Macroglobulins are large glycoproteins found in the circulation of vertebrates and invertebrates. They are also present in bird and reptile egg whites. When appropriately triggered, macroglobulins become binding proteins for proteinases belonging to all four mechanistic classes [see Proteinase Inhibitors, Protein]. In macroglobulin-proteinase complexes, the active site of the enzyme is generally left open and active. Some complexes are slightly more active, others slightly less active, toward small substrates than these enzymes. They can still be inhibited by small inhibitors. It is the interaction with large substrates that is prevented in complexes.
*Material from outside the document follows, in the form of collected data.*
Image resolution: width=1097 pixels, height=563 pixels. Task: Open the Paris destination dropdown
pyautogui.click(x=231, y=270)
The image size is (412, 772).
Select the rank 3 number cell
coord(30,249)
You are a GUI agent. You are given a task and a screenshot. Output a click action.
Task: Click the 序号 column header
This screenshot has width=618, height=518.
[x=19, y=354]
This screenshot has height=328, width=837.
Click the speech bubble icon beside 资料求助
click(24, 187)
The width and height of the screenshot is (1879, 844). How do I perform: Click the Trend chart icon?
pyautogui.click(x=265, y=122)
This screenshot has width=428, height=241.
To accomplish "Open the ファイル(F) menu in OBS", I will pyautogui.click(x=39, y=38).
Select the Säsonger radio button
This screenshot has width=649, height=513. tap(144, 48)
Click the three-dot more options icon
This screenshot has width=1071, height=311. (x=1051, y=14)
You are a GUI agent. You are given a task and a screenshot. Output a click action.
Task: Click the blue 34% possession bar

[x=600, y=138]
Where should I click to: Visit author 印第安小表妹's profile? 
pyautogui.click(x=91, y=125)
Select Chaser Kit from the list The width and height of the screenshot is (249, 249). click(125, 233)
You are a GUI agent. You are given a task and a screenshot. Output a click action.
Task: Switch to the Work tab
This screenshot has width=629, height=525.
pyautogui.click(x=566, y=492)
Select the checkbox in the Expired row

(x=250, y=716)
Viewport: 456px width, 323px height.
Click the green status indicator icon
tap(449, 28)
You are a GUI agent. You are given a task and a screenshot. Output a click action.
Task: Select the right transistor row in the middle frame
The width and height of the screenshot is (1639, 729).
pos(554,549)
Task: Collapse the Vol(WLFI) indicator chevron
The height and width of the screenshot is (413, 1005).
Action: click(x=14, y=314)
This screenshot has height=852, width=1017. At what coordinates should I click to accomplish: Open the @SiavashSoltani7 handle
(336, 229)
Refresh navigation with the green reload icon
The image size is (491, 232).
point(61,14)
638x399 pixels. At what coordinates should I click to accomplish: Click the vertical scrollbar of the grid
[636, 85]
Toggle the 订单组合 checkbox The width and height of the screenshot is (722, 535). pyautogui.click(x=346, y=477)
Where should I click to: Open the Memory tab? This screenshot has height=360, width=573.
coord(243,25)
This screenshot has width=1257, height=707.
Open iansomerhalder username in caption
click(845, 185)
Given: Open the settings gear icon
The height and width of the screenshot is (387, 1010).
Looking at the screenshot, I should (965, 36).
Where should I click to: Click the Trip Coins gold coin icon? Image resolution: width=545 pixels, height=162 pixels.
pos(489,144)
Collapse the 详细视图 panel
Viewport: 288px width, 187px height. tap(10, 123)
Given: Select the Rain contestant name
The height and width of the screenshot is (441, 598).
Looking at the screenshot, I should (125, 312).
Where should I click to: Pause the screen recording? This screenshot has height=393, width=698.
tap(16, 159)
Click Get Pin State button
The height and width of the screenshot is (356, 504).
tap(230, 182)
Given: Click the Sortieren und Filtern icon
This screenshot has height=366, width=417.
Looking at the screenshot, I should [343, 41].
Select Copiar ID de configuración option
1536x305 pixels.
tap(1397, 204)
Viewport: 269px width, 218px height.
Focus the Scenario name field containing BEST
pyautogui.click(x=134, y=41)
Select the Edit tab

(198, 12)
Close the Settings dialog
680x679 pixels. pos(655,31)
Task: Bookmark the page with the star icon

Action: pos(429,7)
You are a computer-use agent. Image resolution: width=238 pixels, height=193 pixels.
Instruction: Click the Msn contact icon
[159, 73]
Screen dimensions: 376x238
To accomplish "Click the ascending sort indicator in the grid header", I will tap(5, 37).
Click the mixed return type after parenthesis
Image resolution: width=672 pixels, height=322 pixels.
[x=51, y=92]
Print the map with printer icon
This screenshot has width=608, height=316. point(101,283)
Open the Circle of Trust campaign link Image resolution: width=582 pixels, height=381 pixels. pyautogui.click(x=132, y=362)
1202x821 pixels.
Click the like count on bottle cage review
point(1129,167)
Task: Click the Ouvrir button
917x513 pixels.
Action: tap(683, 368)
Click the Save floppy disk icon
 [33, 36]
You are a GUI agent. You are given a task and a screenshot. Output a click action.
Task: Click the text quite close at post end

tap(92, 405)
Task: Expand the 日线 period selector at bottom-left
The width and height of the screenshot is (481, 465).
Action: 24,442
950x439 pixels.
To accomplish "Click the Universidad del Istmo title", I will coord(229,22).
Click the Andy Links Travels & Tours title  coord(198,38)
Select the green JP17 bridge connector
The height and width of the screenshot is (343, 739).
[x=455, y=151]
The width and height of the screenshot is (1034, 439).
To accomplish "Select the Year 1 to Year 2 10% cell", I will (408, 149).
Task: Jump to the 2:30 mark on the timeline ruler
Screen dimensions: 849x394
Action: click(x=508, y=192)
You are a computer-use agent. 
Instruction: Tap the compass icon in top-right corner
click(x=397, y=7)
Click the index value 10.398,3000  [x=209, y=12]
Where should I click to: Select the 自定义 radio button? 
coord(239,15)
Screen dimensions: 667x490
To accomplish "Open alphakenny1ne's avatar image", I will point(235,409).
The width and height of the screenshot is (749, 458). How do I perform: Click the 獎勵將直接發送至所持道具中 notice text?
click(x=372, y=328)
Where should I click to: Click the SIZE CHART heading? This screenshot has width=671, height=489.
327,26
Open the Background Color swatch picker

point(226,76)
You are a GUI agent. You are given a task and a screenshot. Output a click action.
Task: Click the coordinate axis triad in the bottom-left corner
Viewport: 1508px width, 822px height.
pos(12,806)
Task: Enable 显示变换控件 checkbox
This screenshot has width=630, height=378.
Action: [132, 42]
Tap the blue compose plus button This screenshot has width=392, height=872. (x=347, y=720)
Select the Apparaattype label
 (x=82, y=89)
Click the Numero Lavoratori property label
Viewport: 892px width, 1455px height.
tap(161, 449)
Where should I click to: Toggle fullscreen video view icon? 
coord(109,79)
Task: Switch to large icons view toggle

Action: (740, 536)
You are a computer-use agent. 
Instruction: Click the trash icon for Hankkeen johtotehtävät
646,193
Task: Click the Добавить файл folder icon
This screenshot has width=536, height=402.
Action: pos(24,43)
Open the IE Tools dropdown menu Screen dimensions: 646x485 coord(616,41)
Complex formation starts by a specific cleavage of a peptide bond in the bait region of macroglobulin. However, in contrast to the single reactive site peptide bonds of protein serine proteinase inhibitors [see Serine proteinase inhibitors], one of many different peptide bonds can be broken to trigger. These accommodate the specificity of many different proteinases, so that macroglobulins are panspecific and "inhibit" most, but not all, proteinases. When elimination of action toward large substrates suffices, macroglobulins are the best choice to cut down on proteolysis by poorly understood or poorly characterized enzymes. After the bait region is triggered, the macroglobulin undergoes a conformational change that traps the enzyme molecule(s). In many macroglobulins, this noncovalent trapping is followed by formation of isopeptide bonds between the macroglobulin and the enzyme. The macroglobulins that undergo this reaction contain in them the sequence^Cys Gly Glu GlnHwhich leads to the formation of an internal thioester bond between the Cys and Gln residues (with the release of NH3). The thioester then reacts with Lys residues of the trapped enzyme to form isopeptide bonds.
The most studied of macroglobulins is human a 2macroglobulin, which is a homotetramer of four chains, each of 1451 amino acid residues. It is a noncovalent homodimer of two disulfide bridged homodimers. It forms isopeptide bonds with trapped enzymes. Potentially, it has two enzyme binding sites, but whether one or two will be employed depends strongly on the kinetics of binding.